O Sapateiro de Bruxelas, personagem fictício que tem frequentado minhas colunas, detesta dias especiais, efemérides e folguedos em geral. E insistentemente afirma que gostaria muito de saber quem foi o cretino que inventou essas bobagens de datas comemorativas e demais anomalias temporais.
Quando dezembro adentra, embalado pelos Jingles Bell, Noite Feliz e outras torturantes melodias, além dos sinos pequeninos de Belém, sua ira emerge tão vigorosa quanto justificável – pelo menos ao seu entender. Nessa particular época do ano – e mesmo em qualquer outra época, sem qualquer particularidade – o artesão confessa que, de sua parte, de forma alguma almeja paz à humanidade e muito menos amor ao próximo.
E se irrita profundamente com a súbita, imensurável e ensurdecedora bondade conjunta que assola multidões de hipócritas e benemerentes de ocasião. Por essas e outras, festas, panetones, champagnes, perus e demais tradições excludentes o deixam fisicamente nauseado e moralmente ultrajado.
Assim sendo, toma como obrigação pessoal e intransferível elevar seus mais retumbantes protestos contra a submissão coletiva a tais encenações de falsidade que se repetem todos os anos inapelavelmente. Colaboram para a total indignação do Sapateiro, velhacos e velhacas que se dizem crentes e tementes a Deus. Esses escroques preferem especialmente crianças e idosos carentes para alardearem suas falsas bondades em ações prosaicas de curtíssimo prazo, que buscam tão somente o reconhecimento e a badalação pública, em detrimento à compaixão apregoada pelo Senhor.

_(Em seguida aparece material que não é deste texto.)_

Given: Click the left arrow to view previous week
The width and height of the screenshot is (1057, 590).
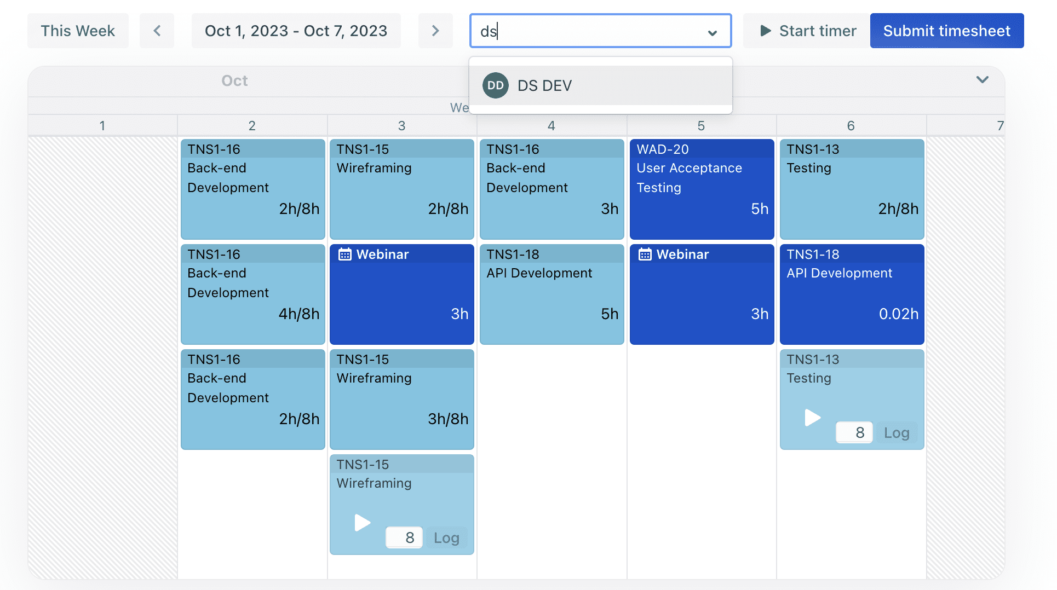Looking at the screenshot, I should click(x=157, y=31).

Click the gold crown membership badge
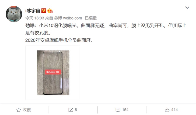coord(50,11)
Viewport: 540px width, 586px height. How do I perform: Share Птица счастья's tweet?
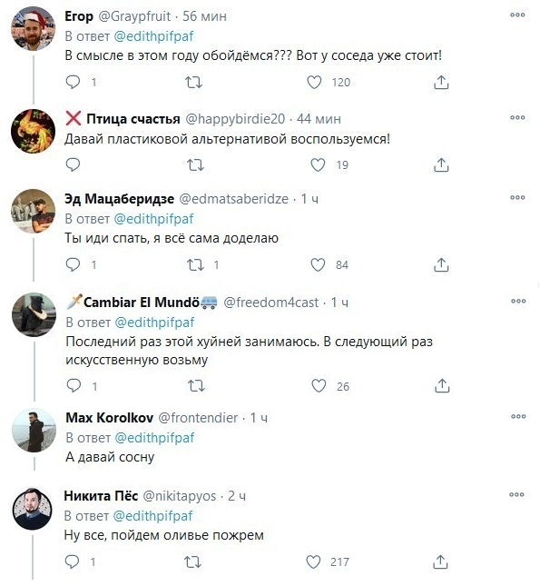[x=441, y=164]
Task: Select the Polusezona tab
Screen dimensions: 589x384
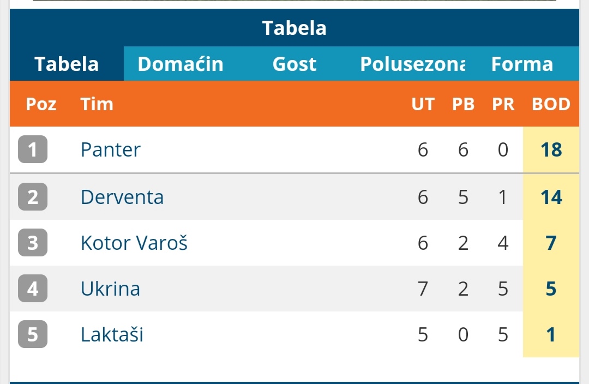Action: pyautogui.click(x=412, y=64)
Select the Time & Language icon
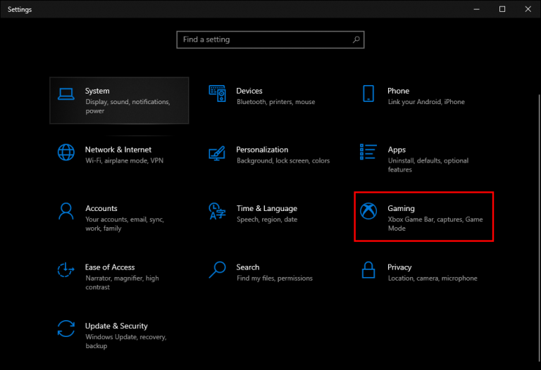 click(217, 211)
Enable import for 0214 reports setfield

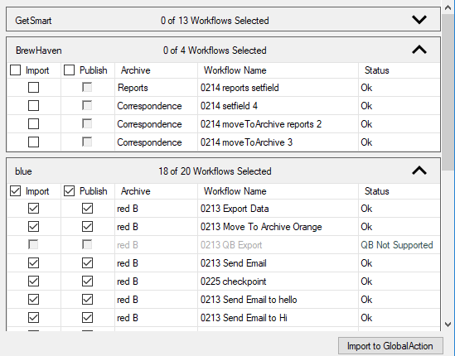click(33, 87)
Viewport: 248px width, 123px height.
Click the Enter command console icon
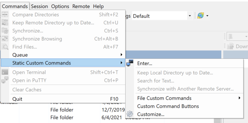tap(130, 63)
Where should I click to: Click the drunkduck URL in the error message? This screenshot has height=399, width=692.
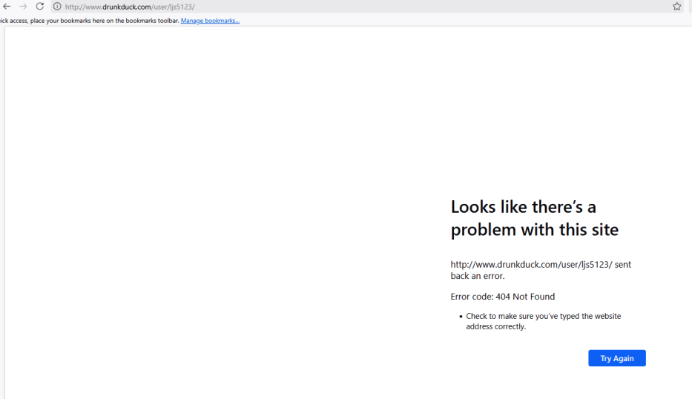(x=531, y=265)
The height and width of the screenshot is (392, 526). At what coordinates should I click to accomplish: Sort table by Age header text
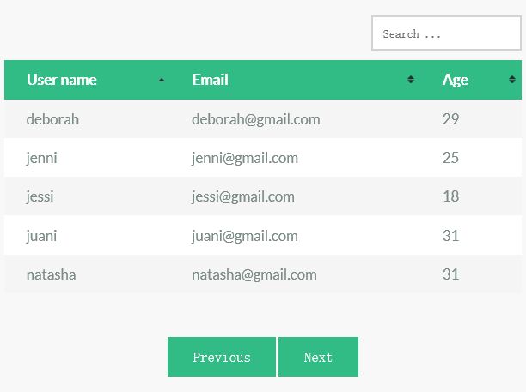456,80
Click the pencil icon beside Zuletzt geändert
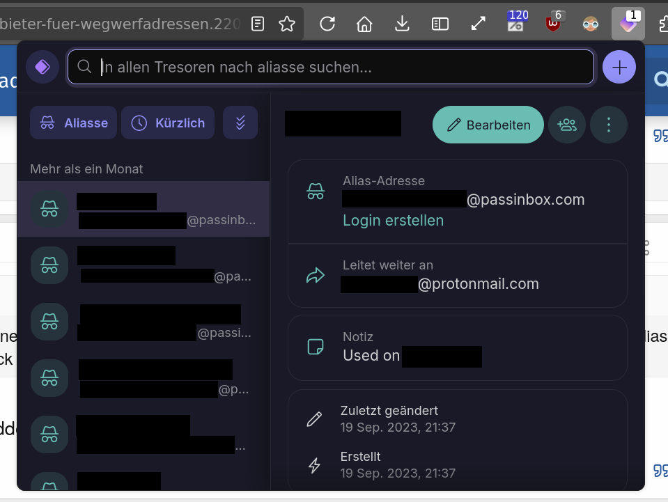The width and height of the screenshot is (668, 502). click(x=314, y=418)
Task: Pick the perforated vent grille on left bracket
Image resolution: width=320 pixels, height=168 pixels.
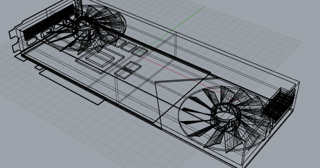Action: point(48,22)
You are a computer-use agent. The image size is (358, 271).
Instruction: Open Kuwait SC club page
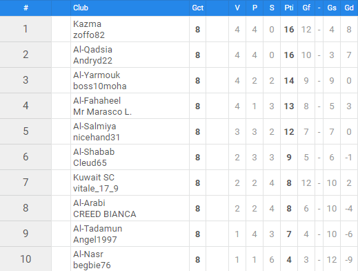point(94,178)
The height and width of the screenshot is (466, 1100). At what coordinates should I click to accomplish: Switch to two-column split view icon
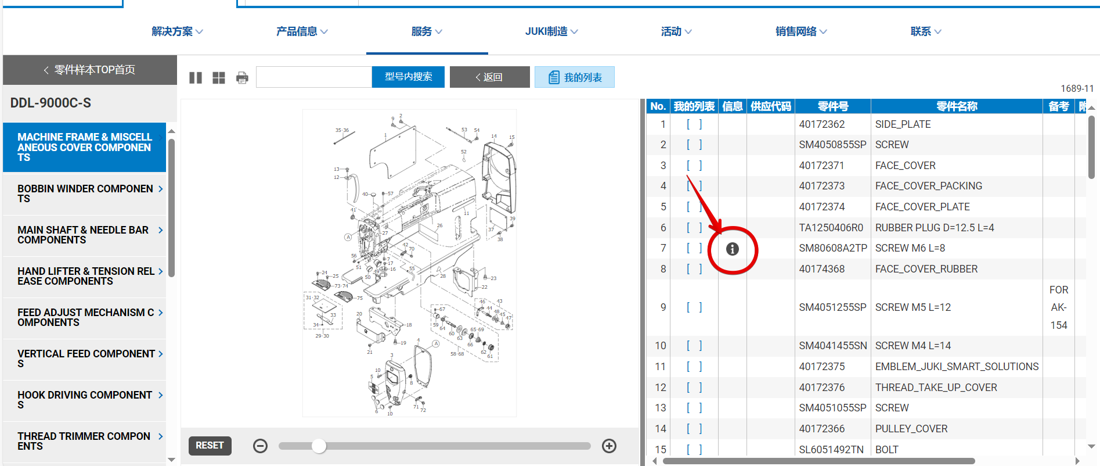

O Sapateiro acha uma pouca vergonha usar inocentes desfavorecidos para negociar com Deus em determinado dia e hora festiva a remissão de pecados cometidos ao longo do ano. Em meio a fogos de artifício, luzinhas azuladas, pisca-piscas tremulantes, trenós tropicais e veadinhos iluminados – além do indefectível oh, oh, oh do Papai Noel – o Bruxelense não consegue entender o porquê de tanto desperdício de comida e bebida, partindo do princípio que o homenageado da vez é um pobre menino, nascido numa manjedoura infecta e abandonada.
Embora muitas pessoas procurem parecer melhores do que realmente são, outras procuram parecer pior. Para o Sapateiro – hipocrisia por hipocrisia – o segundo disfarce lhe cai mais justo e apropriado. Não contente em apresentar problemas, o calçadista aponta soluções.
Propõe que todos pratiquem mais a igualdade e a fraternidade no decorrer do ano vindouro. Assim, muitos evitariam a exposição degradante de bonzinhos de última hora. Para o Sapateiro o Natal deve ser comemorado em casa junto com a família, nos hospitais junto com os enfermos, nos asilos e orfanatos junto aos desamparados, com simplicidade e orações de gratidão ao menino que nasceu e morreu por todos nós. Amai-vos uns aos outros como eu vos amei (João 13:34-3).